Mit dem Launch der ersten Teile in 2020 haben wir jedoch gemerkt, dass die Issues in der Sportbekleidungsbranche weitreichender sind, als nur Mikroplastik. Wir lernten das Kreislaufkonzept Cradle to Cradle kennen, welches seitdem eine Art inhaltlicher Leitstern für uns ist.
Welche Produkte bietet ihr an und was unterscheidet euch von vielen anderen Sport Fashion Marken?
„At runamics you can run without the plastics or in good plastics.“ Wir bieten Laufbekleidung aus alternativen Materialien an, die bestimmte Probleme vermeiden sollen.

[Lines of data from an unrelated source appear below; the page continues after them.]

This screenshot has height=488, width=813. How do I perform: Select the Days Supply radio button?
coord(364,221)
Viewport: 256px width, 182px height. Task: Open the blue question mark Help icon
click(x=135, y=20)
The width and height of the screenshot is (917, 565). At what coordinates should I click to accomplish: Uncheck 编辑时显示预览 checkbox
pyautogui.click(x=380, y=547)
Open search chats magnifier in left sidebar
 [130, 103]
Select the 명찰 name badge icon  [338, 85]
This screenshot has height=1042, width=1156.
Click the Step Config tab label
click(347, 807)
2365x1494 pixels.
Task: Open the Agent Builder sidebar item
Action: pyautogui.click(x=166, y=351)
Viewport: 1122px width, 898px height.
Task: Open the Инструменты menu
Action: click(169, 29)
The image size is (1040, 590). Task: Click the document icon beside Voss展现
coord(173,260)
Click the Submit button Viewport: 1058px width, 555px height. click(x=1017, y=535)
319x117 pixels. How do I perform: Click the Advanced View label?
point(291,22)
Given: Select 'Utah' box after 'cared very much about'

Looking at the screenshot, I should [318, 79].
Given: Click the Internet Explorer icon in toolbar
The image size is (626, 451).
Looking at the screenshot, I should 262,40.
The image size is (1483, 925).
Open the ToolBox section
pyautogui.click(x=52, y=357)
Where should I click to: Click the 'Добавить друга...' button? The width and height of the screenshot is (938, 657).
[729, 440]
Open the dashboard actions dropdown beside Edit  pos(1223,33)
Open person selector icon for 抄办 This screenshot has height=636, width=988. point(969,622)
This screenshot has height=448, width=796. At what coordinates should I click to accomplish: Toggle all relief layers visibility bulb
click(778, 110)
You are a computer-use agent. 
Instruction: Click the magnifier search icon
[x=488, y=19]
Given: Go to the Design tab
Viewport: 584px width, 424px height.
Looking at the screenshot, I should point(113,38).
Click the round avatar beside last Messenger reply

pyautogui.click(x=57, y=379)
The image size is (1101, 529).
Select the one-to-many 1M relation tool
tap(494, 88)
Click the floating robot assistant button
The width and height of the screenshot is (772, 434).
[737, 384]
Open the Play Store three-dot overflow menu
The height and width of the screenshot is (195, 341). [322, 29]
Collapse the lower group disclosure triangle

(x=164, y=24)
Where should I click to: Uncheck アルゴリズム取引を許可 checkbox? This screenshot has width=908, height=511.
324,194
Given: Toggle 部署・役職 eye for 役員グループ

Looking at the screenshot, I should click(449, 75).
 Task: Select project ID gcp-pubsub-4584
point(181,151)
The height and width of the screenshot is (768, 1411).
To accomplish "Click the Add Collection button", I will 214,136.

Wir entwickeln Textilien, die komplett auf Plastikfasern verzichten, wie zum Beispiel unsere Running Shirts aus Merinowolle kombiniert mit der Tencel Lyocell Faser (Holzcellulosefaser). Es hat eine perfekte Temperaturregulierung und riecht im Gegensatz zu Plastikshirts auch nach 3 Workouts nicht nach Schweiß. Nach dem Training einfach an die frische Luft hängen, die regelt den Rest.
Auch unsere „Run in Cotton“ Shirts zeigen, dass man ohne Plastik laufen kann. Hier bieten wir Shirts aus Fairtrade Biobaumwolle an, zertifiziert nach höchsten Standards, frei von jeglichen bedenklichen Schadstoffen. Oft scherzen wir, dass unsere Eltern ihre Marathons früher auch in Baumwolle gelaufen sind. Den Folgegenerationen hat man erfolgreich vermittelt, dass es nur noch in Plastik möglich ist. Bulls**t.
Zumal die meisten von uns im Alltag ja kurze Distanzen laufen, meist 5-15 km. Das geht ganz wunderbar auch in einem Baumwollshirt. Ist halt nass nach dem Workout, aber hey, du weißt, dass du was gemacht hast. Wie unbefriedigend ist es bitte, nach einem 10 km Lauf zu Hause anzukommen und das Shirt ist staubtrocken.
Anfang 2025 bringen wir sogar eine Laufjacke aus einem innovativen Biobaumwoll-Stoff an den Start. Sieht aus wie Plastik, fühlt sich so an, ist aber keins.
Und dann sind da unsere Entwicklungen aus neuartigen synthetischen Materialien. Wir haben aus einem Polyester mit dem Namen NaNea das erste nach Cradle to Cradle Gold Standards produzierte Running Shirt an den Start gebracht. Chemisch 100% unbedenklich, technisch perfekt recyclingfähig und sogar industriell kompostierbar. Laut dem Hersteller OceanSafe sind die hier entstehenden Mikrofasern nachgewiesenermaßen non-persistent, d.h. auch sie bauen sich schneller ab als herkömmliche Polymere.
Solche Ansätze finden wir super und wollen sie „auf die Straße bringen“. Aus dem Material haben wir in diesem Jahr zusammen mit dem Fußballverein FC Internationale aus Berlin das erste Fußballtrikot nach Cradle to Cradle Gold Standards an den Start gebracht. Der Verein hat sogar einen deutschen Nachhaltigkeitspreis für seinen Mut und die Konsequenz gewonnen.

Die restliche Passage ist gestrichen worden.